Pharmacopsychiatry 2009; 42 - A55
DOI: 10.1055/s-0029-1240127

The involvement of FKBP5 in the behavioural and neuroendocrine effects of acute and chronic stress

J Hartmann 1, K Wagner 1, C Liebl 1, M Wolf 1, S Scharf 1, XD Wang 1, D Harbich 1, B Mayer 1, T Rein 1, U Schmidt 1, F Hausch 1, D Smith 2, MB Cox 2, MB Müller 1, MV Schmidt 1
  • 1Max Planck Institute of Psychiatry, Munich, Germany
  • 2Mayo Clinic, Scottsdale, Arizona, USA

Chronic stress is a major risk factor for depression and an impaired negative feedback of the hypothalamic-pituitary-adrenal axis has been observed in the majority of depressed patients.
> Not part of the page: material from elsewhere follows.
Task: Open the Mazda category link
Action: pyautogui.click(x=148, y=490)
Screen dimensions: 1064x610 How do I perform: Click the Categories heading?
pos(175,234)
The effects of glucocorticoids, the main hormonal endpoint of the hypothalamic-pituitary-adrenal axis, are mediated via two receptors, the glucocorticoid receptor (GR) and the mineralocorticoid receptor (MR). Genetic alterations in the cochaperone FKBP5, which interacts with both receptor types, predispose individuals to be more sensitive to chronic stress and are associated with an increased recurrence of depressive episodes. Since, moreover, FKBP5 plays a key role in regulating GR function, we postulate that it is causally involved in the development of stress-related disorders. We investigated the consequences of three weeks of chronic social defeat stress (CSDS) in FKBP5 knockout mice and wild type controls. CSDS resulted in a number of behavioural, physiological and neuroendocrine alterations in wild type mice, including augmented adrenal weight, elevated basal corticosterone levels and increased anxiety-related behaviour. Mice lacking FKBP5 showed a diminished physiological and neuroendocrine response to CSDS, with no alteration in anxiety. In conclusion, our data suggest an enhancement of the negative glucocorticoid feedback within the hypothalamic-pituitary-adrenal axis in FKBP5 knockout mice, possibly due to a more sensitive GR.